Agent-based simulation offers a way forward for banks seeking to get an holistic perspective on the interest rate risk on their books. The Basel Commission on Banking Standards (BCBS) has placed increased emphasis on asking banks to study how movements in interest rates affect banks’ profits and capital. This has proved challenging for even the largest banks.
Broadly, we can think of Interest Rate Risk in the Banking Book (IRRBB) as coming in three parts:
- Gap risk — which arises from changes in the term structure of interest rate changes
- Basis risk — arising from similar instruments being priced off of different interest rate indices.
- Option risk — due to optionality embedded in assets or liabilites. Some of this risk will be automatic, and some of it will be a function of customer behaviour.
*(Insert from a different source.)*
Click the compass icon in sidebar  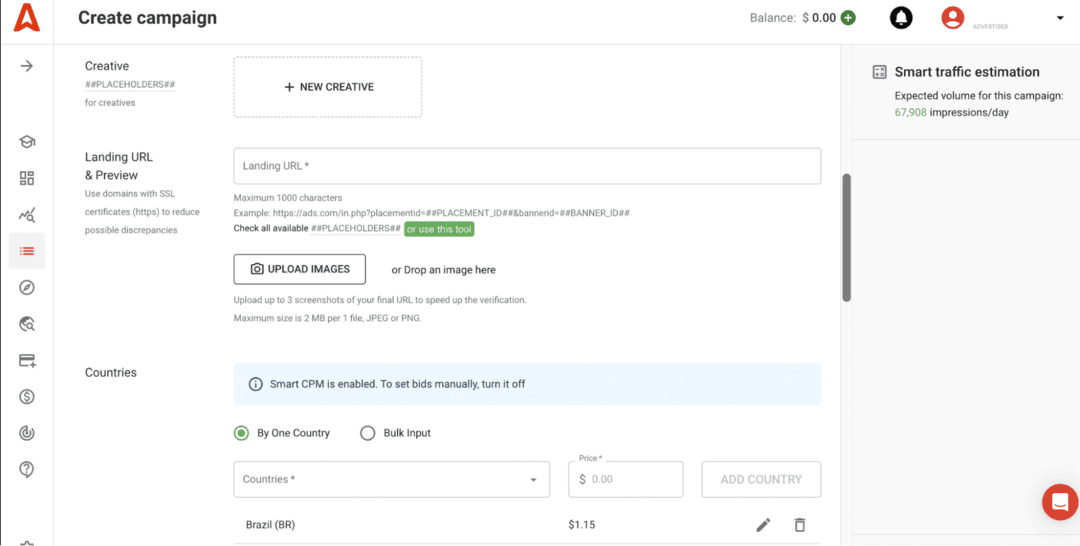(27, 288)
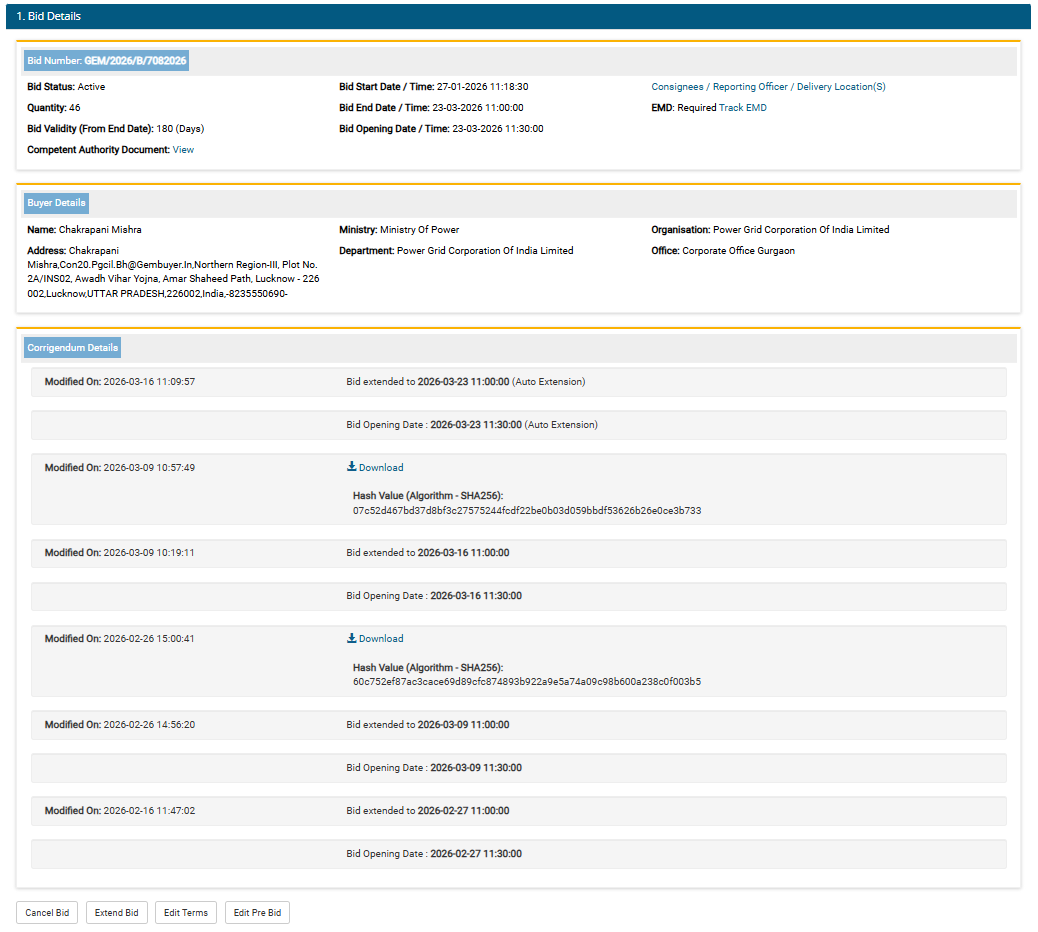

To properly study interest rate risk, a bank needs to be able to assess the cash flows on both its assets and its liabilities, and to be able to understand how these will move as the yield curve changes. The agent-based simulation approach is an innovative solution for banks seeking to get a better handle on the interest rate risk they run.
Using this, banks can model each financial instrument as an agent, and aggregate their cash flows from the bottom-up. Changes in rates will have heterogeneous impacts on different instruments, as determined by the interest rate index, part of the curve they are priced off of, or embedded optionality — both contractual and behavioural.
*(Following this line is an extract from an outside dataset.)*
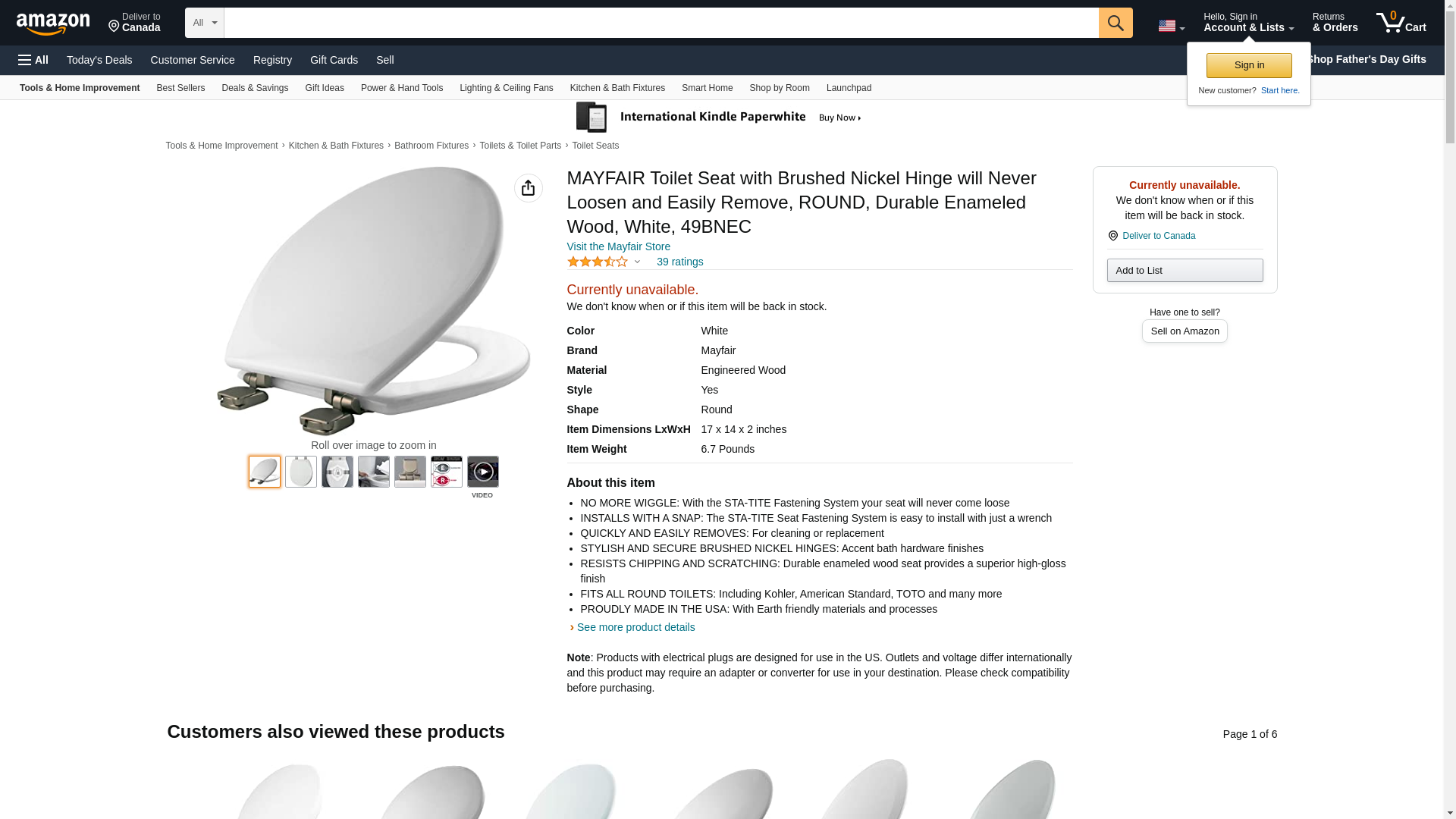Click the magnifying glass search button
1456x819 pixels.
1115,23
Modeling cash flows from the bottom-up, and aggregating up the impact on the bank’s P&L and capital makes it possible to study which features of financial instruments are generating interest rate risk under a given interest rate scenario. Doing the analysis from the bottom-up also means that risk can be studied at different levels of aggregation: balance sheet level, within a specific portfolio, and all the way down to the individual instrument level.
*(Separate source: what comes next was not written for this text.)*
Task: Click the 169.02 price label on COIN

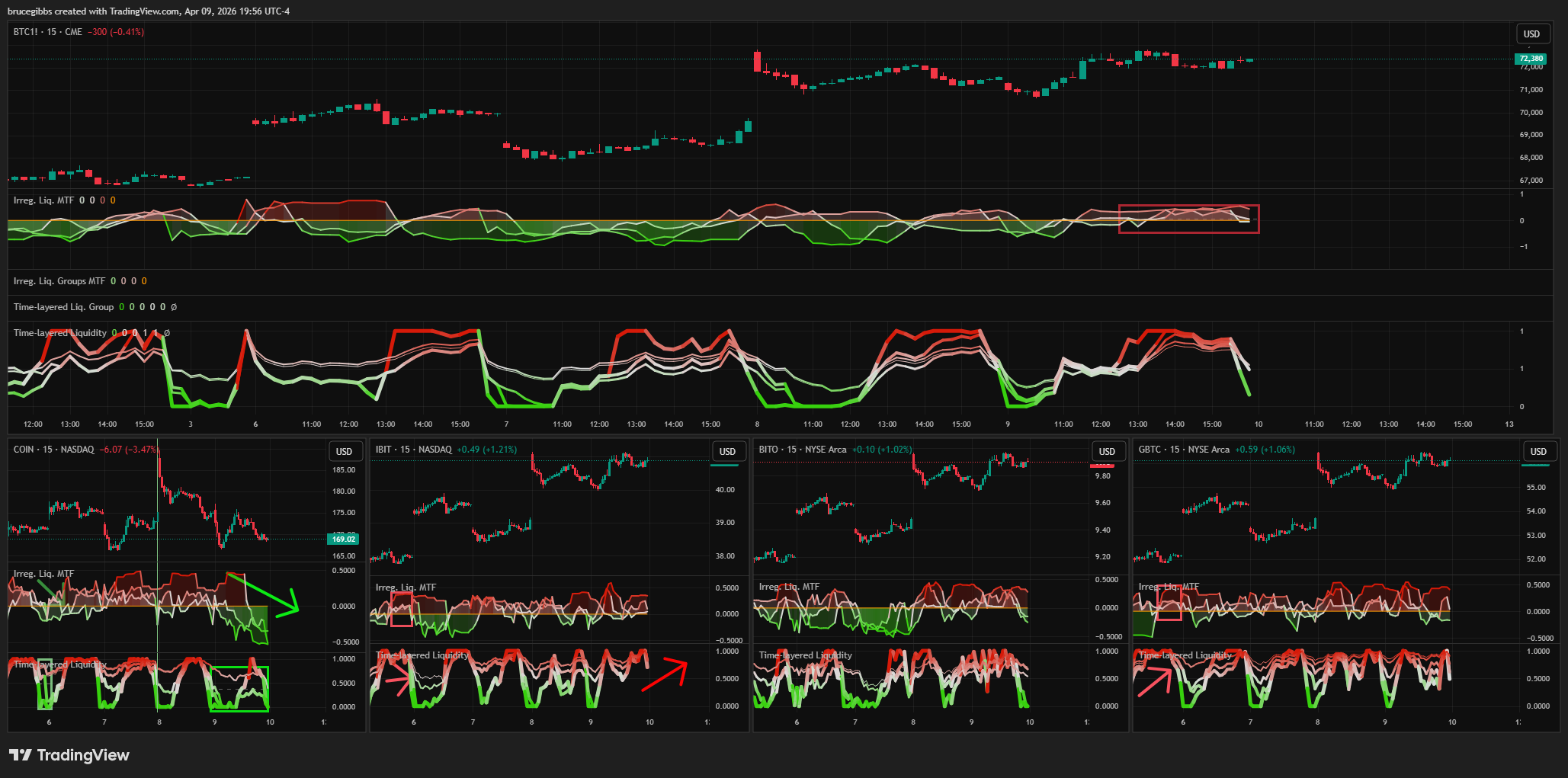Action: pos(343,539)
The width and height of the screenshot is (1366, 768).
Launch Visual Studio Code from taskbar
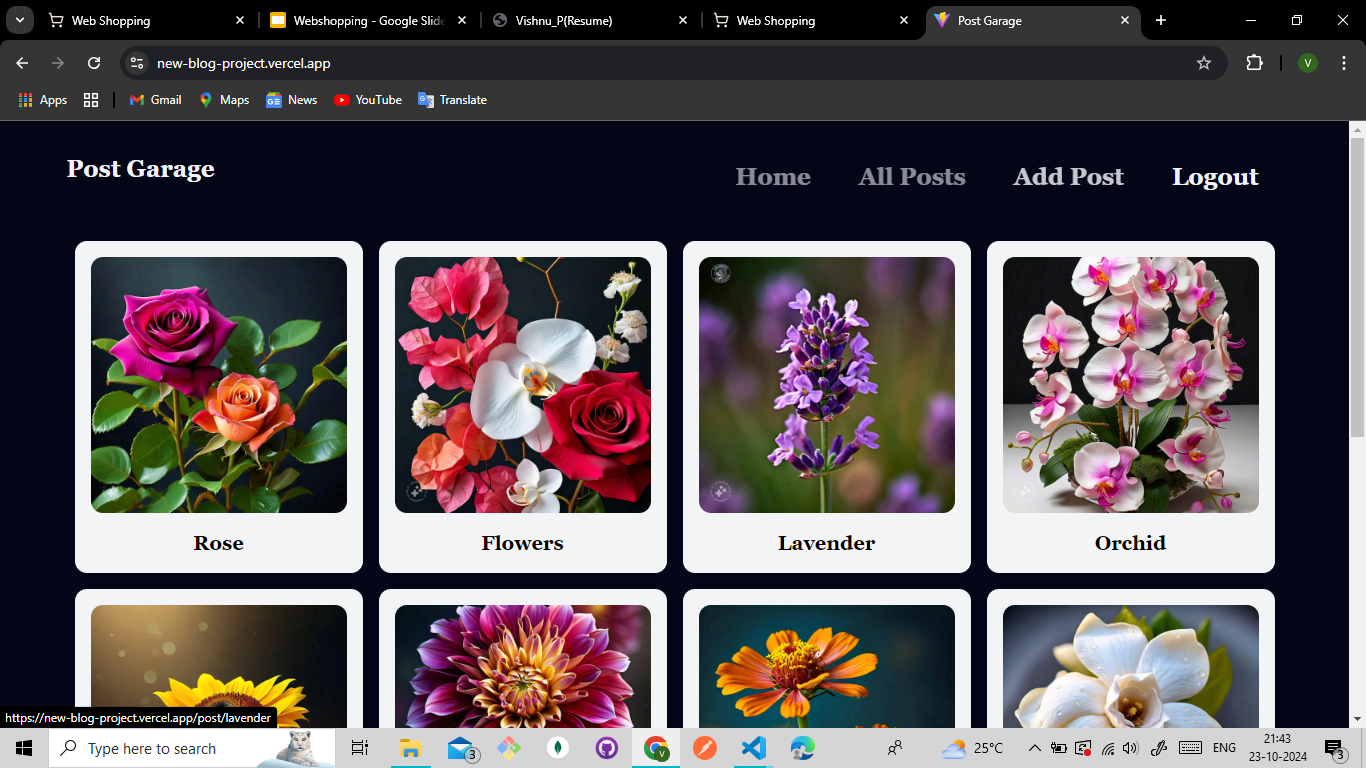tap(753, 748)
Coupling a bottom-up modeling approach with simulation gives risk managers the ability to generate large numbers of scenarios, including alternative behavioural scenarios, to assess interest rate risk under a wide range of interest rate environments. For example, banks could simulate a range of alternative behaviours depositors will display as rates normalize. This analyse can be used to ascertain whether there are latent behavioural risks embedded in their funding structures which could crystallize in the medium-term.
More powerfully, banks can use simulation under a range of alternative future business models to guide their strategic thinking and decide between alternative funding and lending models.
It is also interesting to note that the BCBS itself even goes so far as to hint at more advanced simulation approaches along these lines:
“…banks should use a variety of methodologies to quantify their IRRBB exposures under both the economic value and earnings-based measures, ranging from simple calculations based on static simulations using current holdings to more sophisticated dynamic modelling techniques that reflect potential future business activities.”
As rates start to creep back up, interest rate risk is an increasingly important source of uncertainty. Existing statistical models simply won’t be able to offer useful prescriptive insight for risk managers in tomorrow’s interest rate environment.
Some of the world’s largest banks are using computational simulation to better prepare for tomorrow’s world. Should yours be too?